Das OVG Lüneburg urteilte entgegen dieser von der Gemeinde vertretenen Auffassung, dass das Vorhaben des Klägers nach § 35 Abs. 1 Nr. 4 BauGB privilegiert ist. Dies entspreche der Rechtsprechung des Bundesverwaltungsgerichts, dass Vorhaben der gewerblichen Tierhaltung jedenfalls dann, wenn für sie weder Innenbereichs- noch Plangebiets- oder nach § 33 BauGB zu beurteilenden Flächen zur Verfügung stehen, wegen ihrer nachteiligen Wirkungen auf die Umgebung nur im Außenbereich verwirklicht werden sollen. § 35 Abs. 1 Nr. 4 BauGB stelle einen Auffangtatbestand für solche Vorhaben dar, die von den übrigen Nummern des § 35 Abs. 1 BauGB nicht erfasst werden und nach den Grundsätzen städtebaulicher Ordnung, wenn überhaupt, sinnvoll nur im Außenbereich ausgeführt werden können, weil sie zur Erreichung des mit ihnen verfolgten Zwecks auf einen Standort außerhalb der im Zusammenhang bebauten Ortsteile angewiesen sind. Kann ein Vorhaben auf einen Standort im Innenbereich verwiesen werden, ist es nicht im Sinne der genannten Rechtsprechung auf die Inanspruchnahme des Außenbereichs angewiesen. Das hat zur Folge, dass die Gemeinden in gewissen Umfang steuern können, welche Vorhaben in ihrem Außenbereich privilegiert sind.
Dabei schließen die bereits in Kraft getretenen Bebauungspläne der Gemeinde, in denen Sondergebiete für gewerbliche Tierhaltung festgesetzt sind, jedoch nicht aus, dass das Vorhaben des Klägers nur im Außenbereich geführt werden soll. Die Überplanung einzelner, vor wie nach der Planung außerhalb eines Bebauungszusammenhangs gelegener Flächen mit Sondergebieten genügt zum Ausschluss des Privilegierungstatbestandes des § 35 Abs. 1 Nr. 4 BauGB nicht. Das Bundesverwaltungsgericht wollte dahingehend schon in früheren Urteilen einer auf bestimmte Vorhaben zugeschnittenen „Briefmarkenplanung“ nach dem Vorbild der hiesigen Gemeinde entgegenwirken. In der Sache holt die Gemeinde mit ihrer Planung nicht die Tierhaltungsanlage in den Innenbereich, sondern gliedert ihren Außenbereich. Dies ist jedoch nicht von der Funktion des § 35 Abs. 1 BauGB umfasst.
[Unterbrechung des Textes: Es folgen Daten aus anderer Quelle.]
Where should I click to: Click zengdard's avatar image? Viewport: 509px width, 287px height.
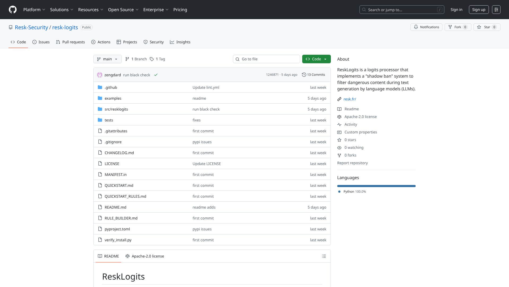point(100,75)
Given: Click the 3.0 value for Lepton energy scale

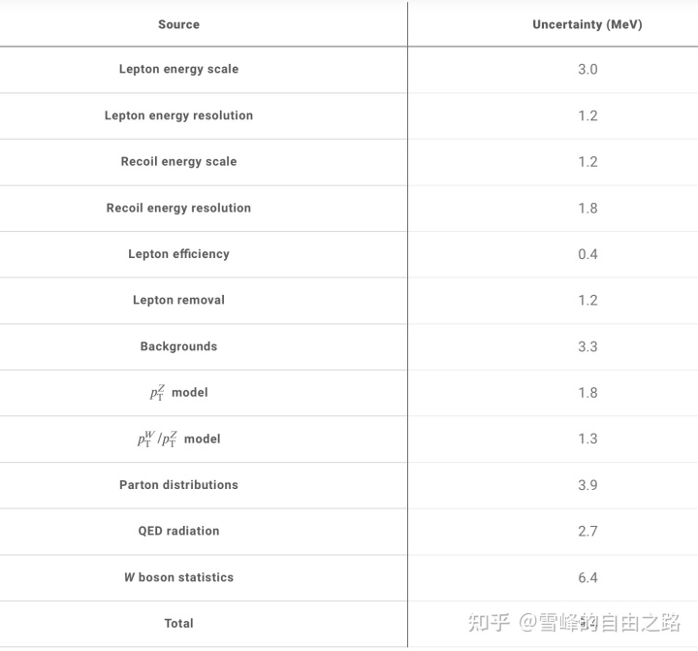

Intensivtierhaltungsbetriebe sollen daher allenfalls auf Gewerbe- oder Industriegebiete in einem größeren Bebauungszusammenhang verwiesen werden. In diesem Punkt bestätigt das OVG Lüneburg die Rechtsprechung des Bundesverwaltungsgerichts, nach der Landwirte als Betreiber von gewerblichen Tierhaltungsanlagen ohne Prüfung etwaiger anderer Potenzialgebiete in Gewerbe- und Industriegebiete verwiesen werden können. Daraus ergibt sich allerdings die Problematik, dass gewerbliche Tierhaltungsbetriebe aufgrund ihrer Größe und ihrer Immissionen auch in diese Gebiete nicht wirklich hineinpassen.